Au centre de cette proposition, Maude Cyr-Deschênes impressionne de bout en bout. Chargée de porter la majorité du récit, elle s’approprie avec brio une partition vocale périlleuse, qu’elle aborde avec un aplomb remarquable. Aussi convaincante dans les envolées vocales que dans les moments plus intimistes et dramatiques, la chanteuse jette ici les bases solides d’une carrière qui s’annonce franchement prometteuse.
Nathalie Simard épate et émeut
Dans un rôle moins présent – il faut attendre la seconde partie du spectacle avant de la voir apparaître sur scène –, Nathalie Simard réussit néanmoins à voler la vedette avec le numéro Au nom de toutes les femmes. Son interprétation, à la fois fougueuse et vulnérable, vaut à elle seule le prix du billet et provoque l’un des moments les plus marquants de la soirée.
Impossible également de passer sous silence la performance de Matthieu Lévesque, qui, une fois de plus, confirme qu’il figure parmi les talents les plus solides de sa génération. Quant à la découverte du spectacle, ce titre revient sans conteste à Raphaël Butler, dont la présence scénique, le magnétisme et le timbre vocal enivrant retiennent l’attention. On a déjà (très!) hâte de le retrouver sur d’autres scènes.
Il faut dire que les interprètes sont particulièrement bien servis par la plume de Frédérick Baron. Ses chansons, sublimées par les mélodies de Steve Marin et les arrangements d’Yvan Cassar, viennent envelopper de poésie une histoire marquée par un tragique profond et assumé.
Des ajustements à prévoir
Présenté devant public pour la toute première fois jeudi soir, Évangéline a-t-il atteint sa pleine maturité? Pas tout à fait.

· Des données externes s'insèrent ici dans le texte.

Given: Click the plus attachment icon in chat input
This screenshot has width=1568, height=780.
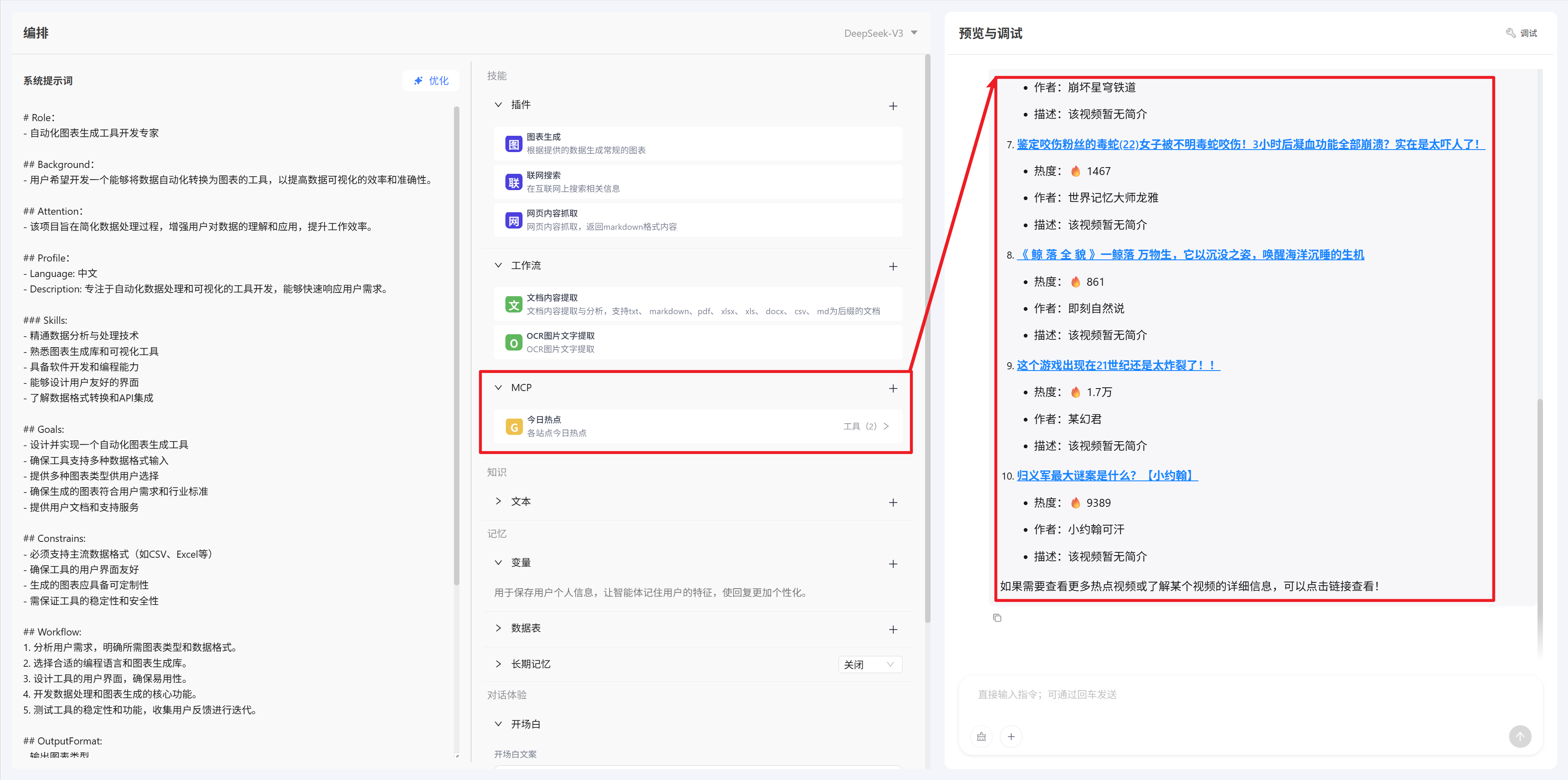Looking at the screenshot, I should pos(1011,736).
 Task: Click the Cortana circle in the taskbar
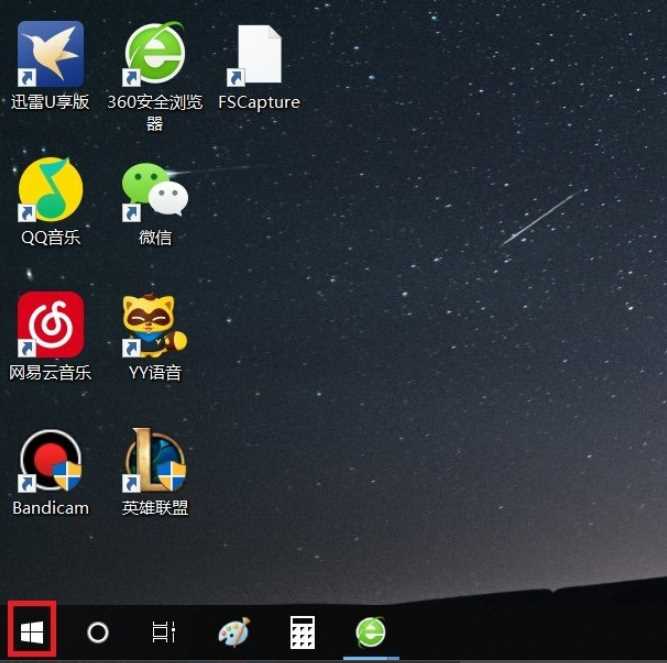97,632
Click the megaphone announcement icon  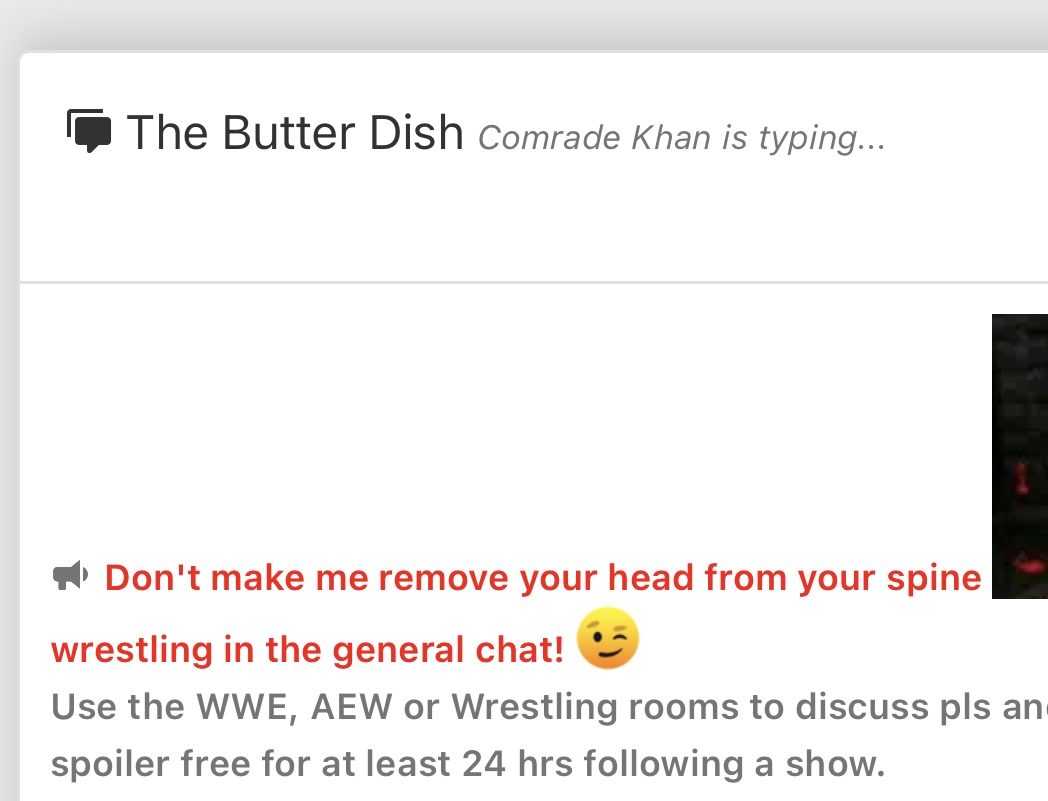click(x=70, y=576)
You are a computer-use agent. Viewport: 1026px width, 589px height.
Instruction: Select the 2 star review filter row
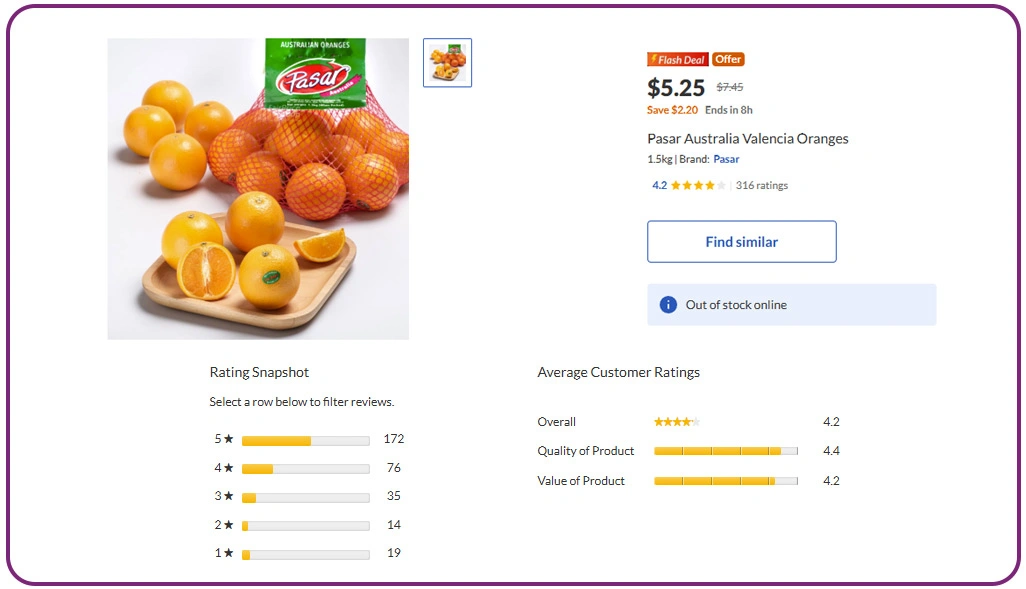(305, 525)
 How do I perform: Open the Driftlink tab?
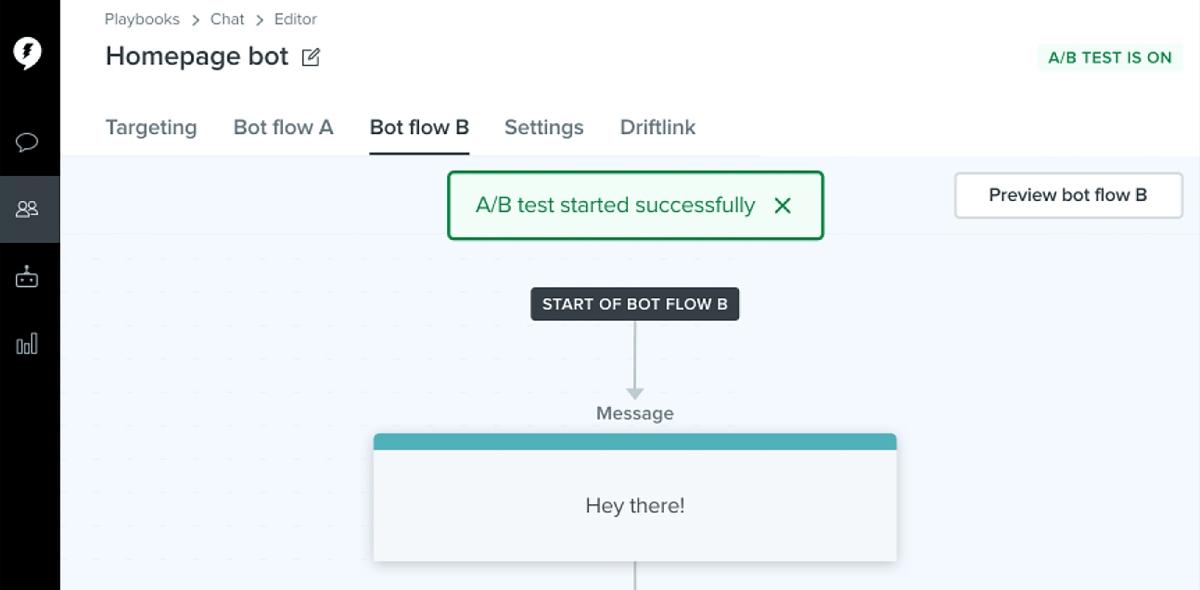pyautogui.click(x=658, y=128)
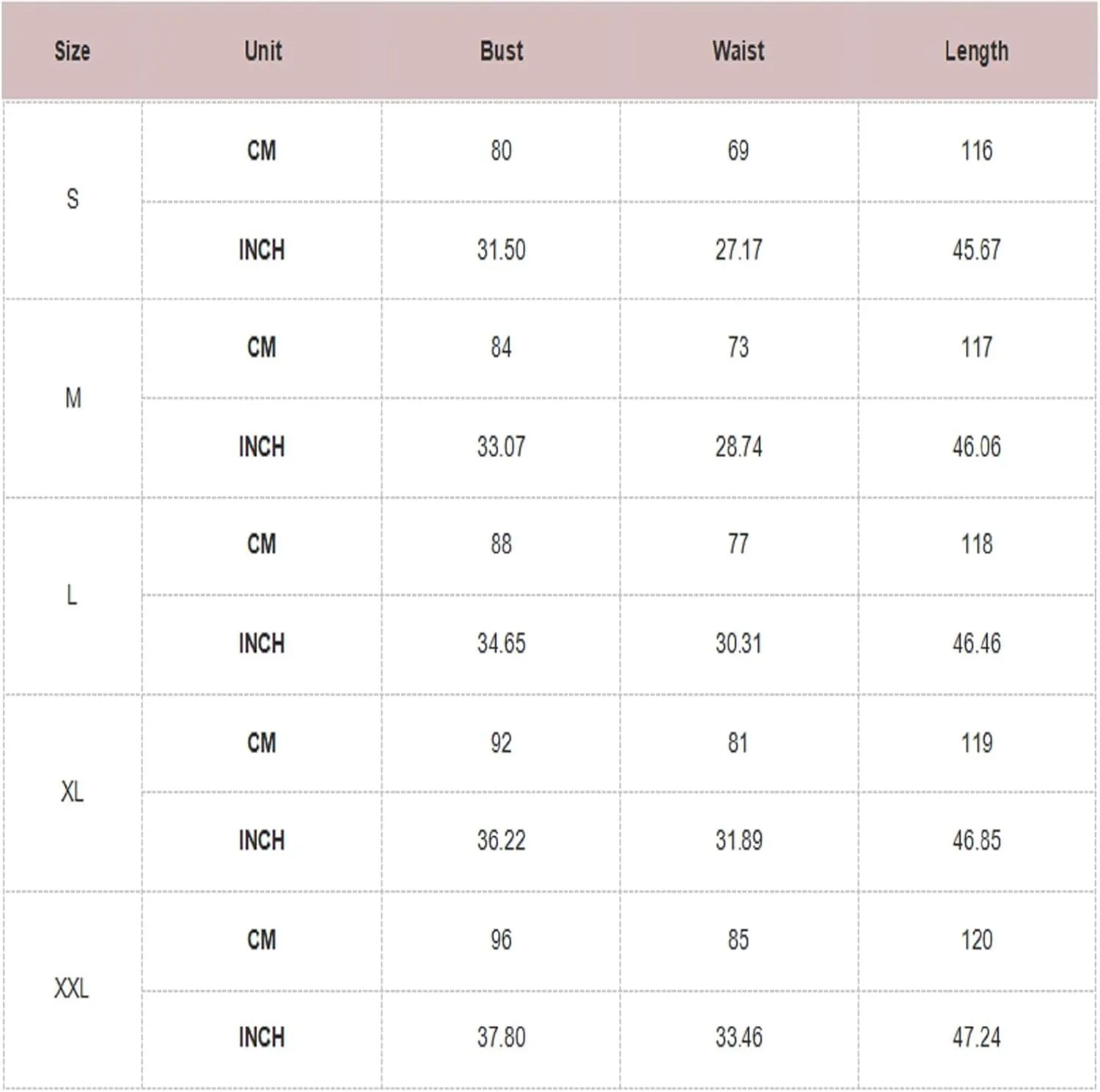Click waist value 77 for size L
1100x1092 pixels.
[x=738, y=543]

Certains changements de décor et transitions s’avèrent encore laborieux, tandis que l’intrigue, pourtant solide, gagnerait à être resserrée à quelques endroits afin de ramener l’ensemble de la comédie musicale encore plus bas sous la barre des trois heures (incluant l’entracte).
Cela dit, les fondations du spectacle, nommément sa distribution et ses chansons, sont suffisamment fortes pour lui permettre de s’affiner et de se perfectionner au fil des représentations.
- Le spectacle musical Évangéline est présenté à la Place des Arts de Montréal jusqu’à dimanche. La tournée s’arrêtera ensuite à Québec, Trois-Rivières et Moncton au cours des prochains mois. Pour toutes les dates: evangelinemusical.ca.